Yılın en soğuk günlerinde içinde çok sayıda ve 17 kata kadar ulaşan 3 binin üzerinde yapı yerle bir oldu.

Henüz ne kayıp insanımız ne sağ kurtarılanların ne de can kaybımızın hangi seviyede olduğu bilinmemektedir.

Temennimiz kaybımızın en az seviyede olmasıdır.

Ne yazı ki beklentiler depremin şiddetinin ve yüzeye yakınlığı nedeniyle can kaybının çok olmasından korkulmaktadır.

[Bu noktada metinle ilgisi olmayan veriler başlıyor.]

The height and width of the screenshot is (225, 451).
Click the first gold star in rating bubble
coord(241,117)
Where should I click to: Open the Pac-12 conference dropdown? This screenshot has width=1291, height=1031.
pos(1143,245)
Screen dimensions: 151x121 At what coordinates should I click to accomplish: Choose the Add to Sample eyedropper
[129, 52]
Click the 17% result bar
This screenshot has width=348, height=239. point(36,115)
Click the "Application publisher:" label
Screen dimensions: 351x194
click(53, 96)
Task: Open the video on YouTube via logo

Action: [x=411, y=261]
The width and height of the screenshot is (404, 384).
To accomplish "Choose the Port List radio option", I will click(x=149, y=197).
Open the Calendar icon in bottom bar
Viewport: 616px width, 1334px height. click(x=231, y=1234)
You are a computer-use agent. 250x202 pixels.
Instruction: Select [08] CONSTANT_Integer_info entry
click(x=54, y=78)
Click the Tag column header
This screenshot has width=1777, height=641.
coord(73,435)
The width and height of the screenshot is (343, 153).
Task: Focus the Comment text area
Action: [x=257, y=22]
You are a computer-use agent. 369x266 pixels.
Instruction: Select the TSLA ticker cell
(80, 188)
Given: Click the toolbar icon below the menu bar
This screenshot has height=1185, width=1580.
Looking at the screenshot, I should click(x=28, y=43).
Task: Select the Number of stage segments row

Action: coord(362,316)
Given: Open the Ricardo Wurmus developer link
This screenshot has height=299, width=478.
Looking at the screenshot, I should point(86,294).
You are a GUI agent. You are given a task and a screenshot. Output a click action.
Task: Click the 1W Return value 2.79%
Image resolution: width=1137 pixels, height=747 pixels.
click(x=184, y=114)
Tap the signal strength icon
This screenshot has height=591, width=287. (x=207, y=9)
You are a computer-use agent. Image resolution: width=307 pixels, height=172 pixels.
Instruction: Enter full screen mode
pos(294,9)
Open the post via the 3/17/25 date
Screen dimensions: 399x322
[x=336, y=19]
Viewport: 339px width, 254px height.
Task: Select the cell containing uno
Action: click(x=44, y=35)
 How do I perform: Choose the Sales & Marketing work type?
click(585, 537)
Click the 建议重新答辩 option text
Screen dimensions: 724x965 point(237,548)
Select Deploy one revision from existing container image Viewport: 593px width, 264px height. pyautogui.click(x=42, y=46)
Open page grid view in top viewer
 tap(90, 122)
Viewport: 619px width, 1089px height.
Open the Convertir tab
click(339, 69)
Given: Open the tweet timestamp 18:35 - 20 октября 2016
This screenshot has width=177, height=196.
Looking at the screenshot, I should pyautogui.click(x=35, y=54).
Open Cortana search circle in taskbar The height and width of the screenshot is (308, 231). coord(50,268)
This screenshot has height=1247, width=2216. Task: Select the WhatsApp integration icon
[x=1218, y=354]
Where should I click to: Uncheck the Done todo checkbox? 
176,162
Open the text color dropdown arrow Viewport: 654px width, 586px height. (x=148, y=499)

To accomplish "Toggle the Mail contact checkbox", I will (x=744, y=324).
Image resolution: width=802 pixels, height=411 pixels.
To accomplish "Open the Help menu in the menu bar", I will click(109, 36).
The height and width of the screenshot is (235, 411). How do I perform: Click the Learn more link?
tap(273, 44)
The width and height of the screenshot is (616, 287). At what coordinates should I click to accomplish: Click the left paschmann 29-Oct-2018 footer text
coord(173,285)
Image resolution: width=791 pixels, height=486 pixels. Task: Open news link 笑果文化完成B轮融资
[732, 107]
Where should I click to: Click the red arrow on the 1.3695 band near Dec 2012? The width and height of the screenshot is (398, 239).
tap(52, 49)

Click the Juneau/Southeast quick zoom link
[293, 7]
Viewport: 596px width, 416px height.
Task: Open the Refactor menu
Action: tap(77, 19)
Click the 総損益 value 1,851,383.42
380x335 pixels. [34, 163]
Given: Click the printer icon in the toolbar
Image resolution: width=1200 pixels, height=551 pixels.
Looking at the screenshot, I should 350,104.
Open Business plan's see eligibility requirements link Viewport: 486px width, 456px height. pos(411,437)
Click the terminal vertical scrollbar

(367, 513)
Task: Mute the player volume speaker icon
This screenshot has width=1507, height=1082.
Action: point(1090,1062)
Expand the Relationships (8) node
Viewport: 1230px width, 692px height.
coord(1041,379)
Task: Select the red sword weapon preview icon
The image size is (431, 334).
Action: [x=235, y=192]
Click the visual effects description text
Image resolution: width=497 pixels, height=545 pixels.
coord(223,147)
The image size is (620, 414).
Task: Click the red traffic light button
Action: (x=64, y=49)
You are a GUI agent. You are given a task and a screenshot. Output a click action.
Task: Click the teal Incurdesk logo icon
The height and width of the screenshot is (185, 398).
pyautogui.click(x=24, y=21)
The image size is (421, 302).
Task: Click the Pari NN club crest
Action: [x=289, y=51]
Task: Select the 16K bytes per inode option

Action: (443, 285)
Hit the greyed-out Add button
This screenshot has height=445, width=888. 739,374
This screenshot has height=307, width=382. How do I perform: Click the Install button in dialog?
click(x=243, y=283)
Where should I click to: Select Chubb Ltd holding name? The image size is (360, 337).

Depremin oluş biçimiyle ilgili bilgiler ortaya çıkmasıyla söz konusu yer sarsıntılarının Doğu Anadolu Fayı üzerinde olmadığı 19. Yüzyıldan bu tarafa büyük deprem üretmeyen Hatay ilimizi içine alan güney fayında olduğu anlaşıldı.

Gün birlik ve beraberlik günüdür, buna hiç şüphe yok!

Devletimiz elindeki tüm imkanlarla, yurdun her tarafından gelen ekiplerle vatandaşlarımızı kurtarmaya, yaralarını sarmaya insanüstü bir anlayışla devam etmektedir.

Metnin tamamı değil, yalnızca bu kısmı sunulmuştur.